● Dataset content
• • • • • • •

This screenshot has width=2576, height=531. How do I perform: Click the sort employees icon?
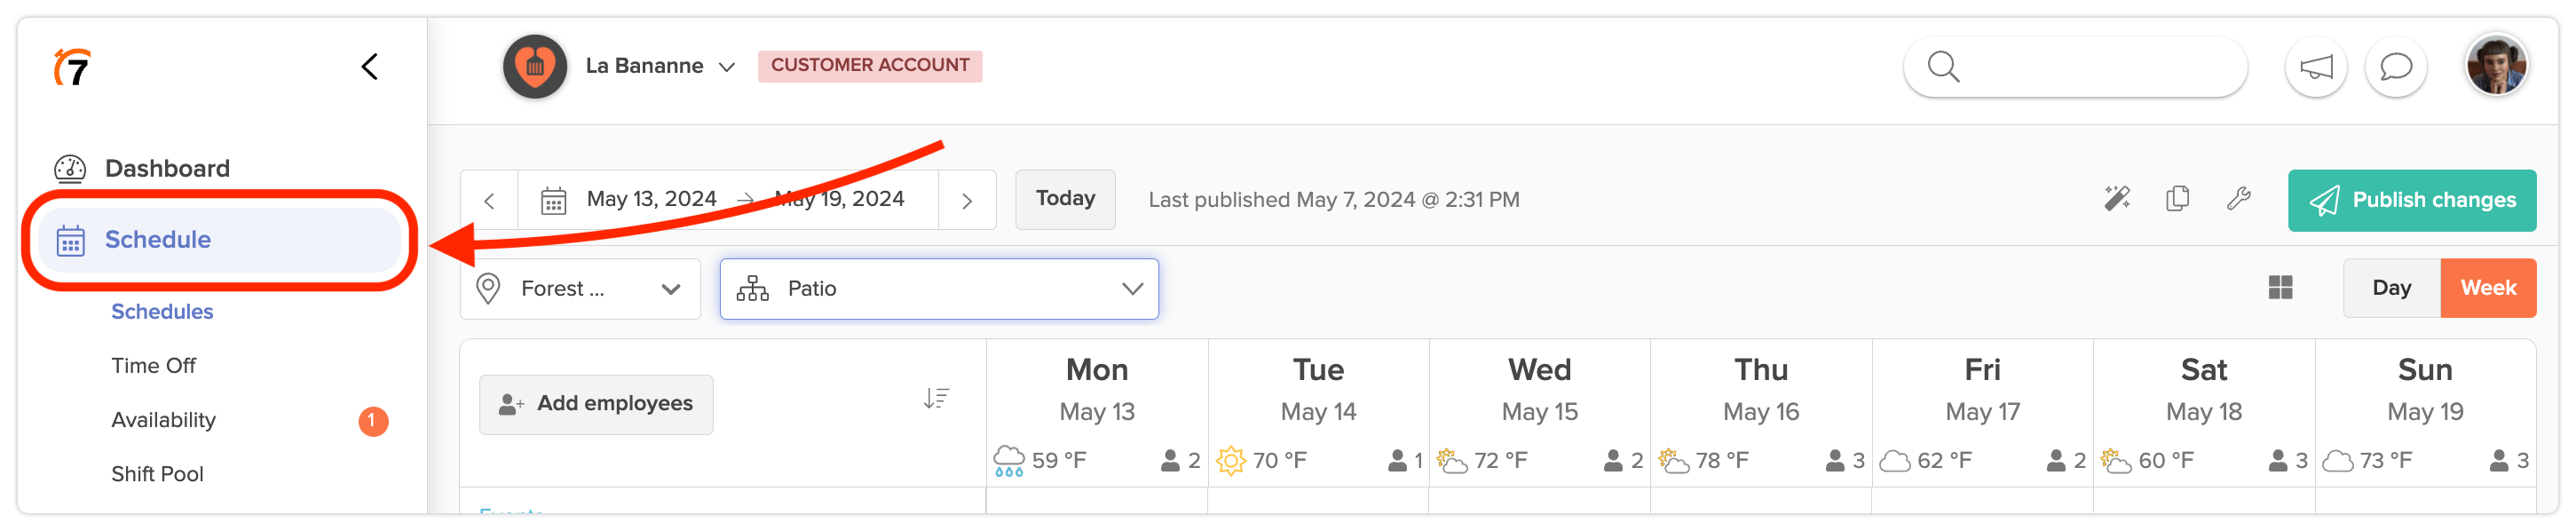point(936,399)

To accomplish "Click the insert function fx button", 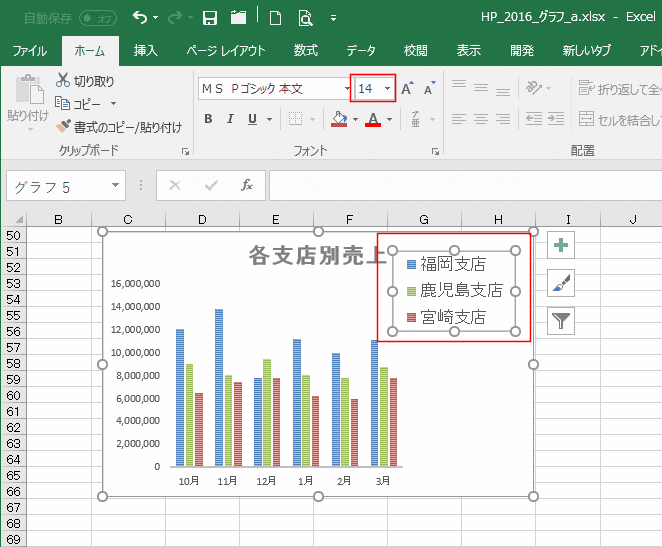I will coord(247,186).
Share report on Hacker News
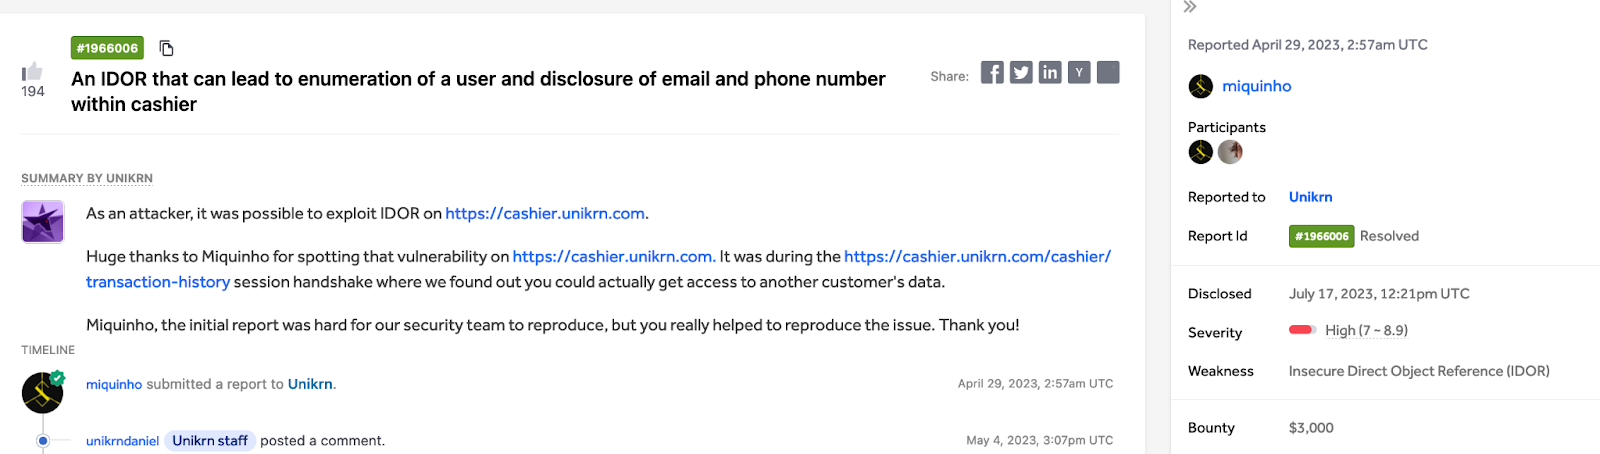The width and height of the screenshot is (1600, 454). (x=1079, y=72)
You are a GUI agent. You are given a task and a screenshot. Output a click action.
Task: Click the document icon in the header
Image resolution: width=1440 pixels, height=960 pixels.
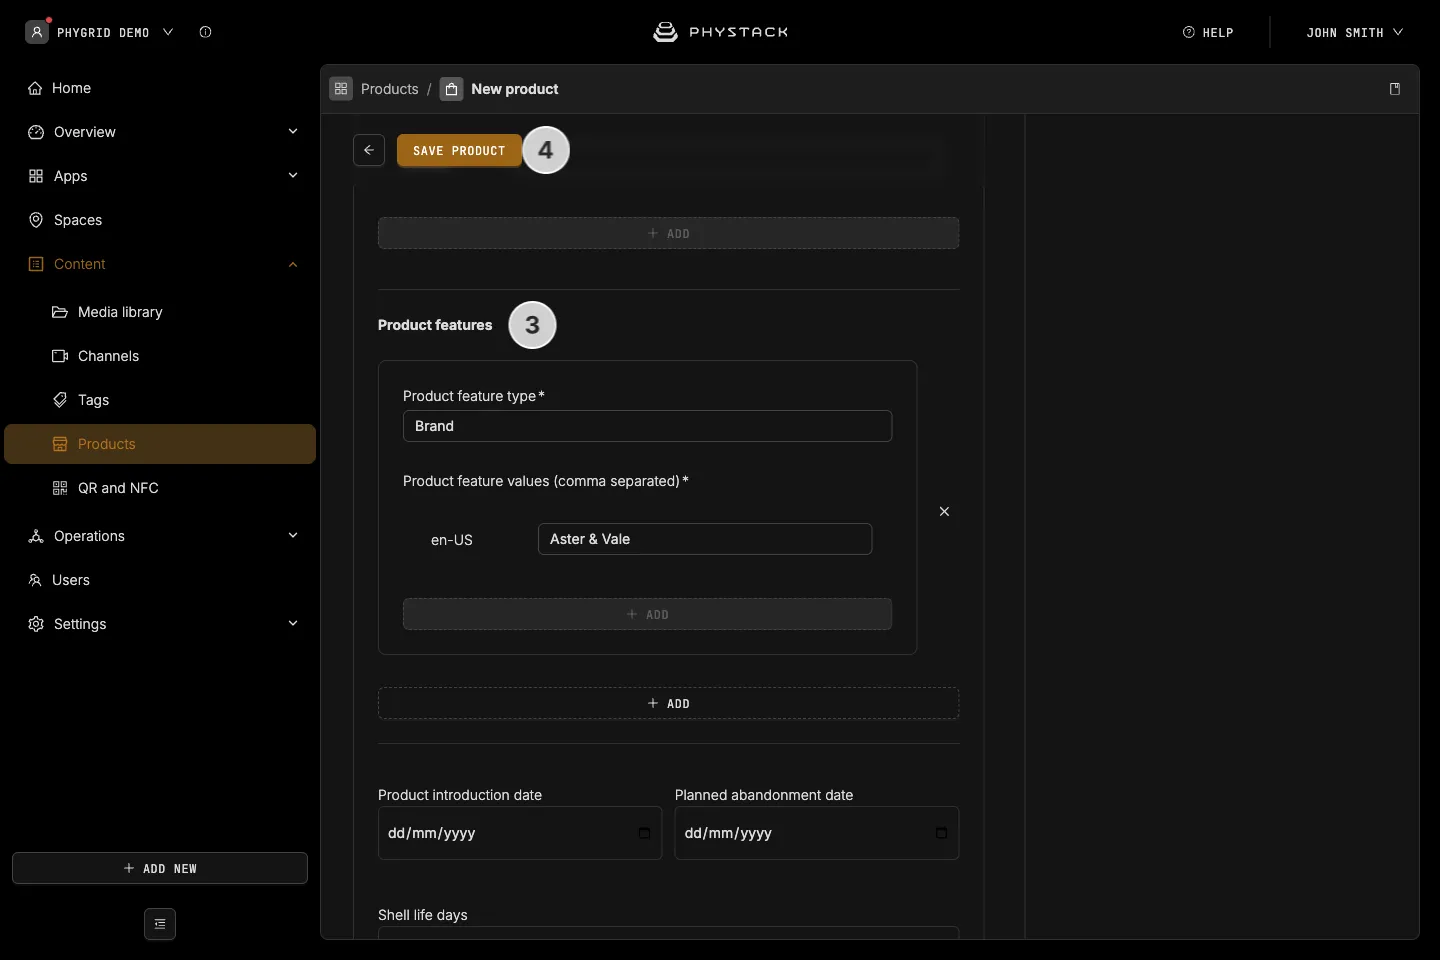coord(1395,89)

• • • • • • •

● Assigned task
Reproduce the records above exactly, but only from the line containing "Image resolution: width=1440" through the last line, both included, and without any pictures.

● Answer space
Image resolution: width=1440 pixels, height=960 pixels.
coord(1395,89)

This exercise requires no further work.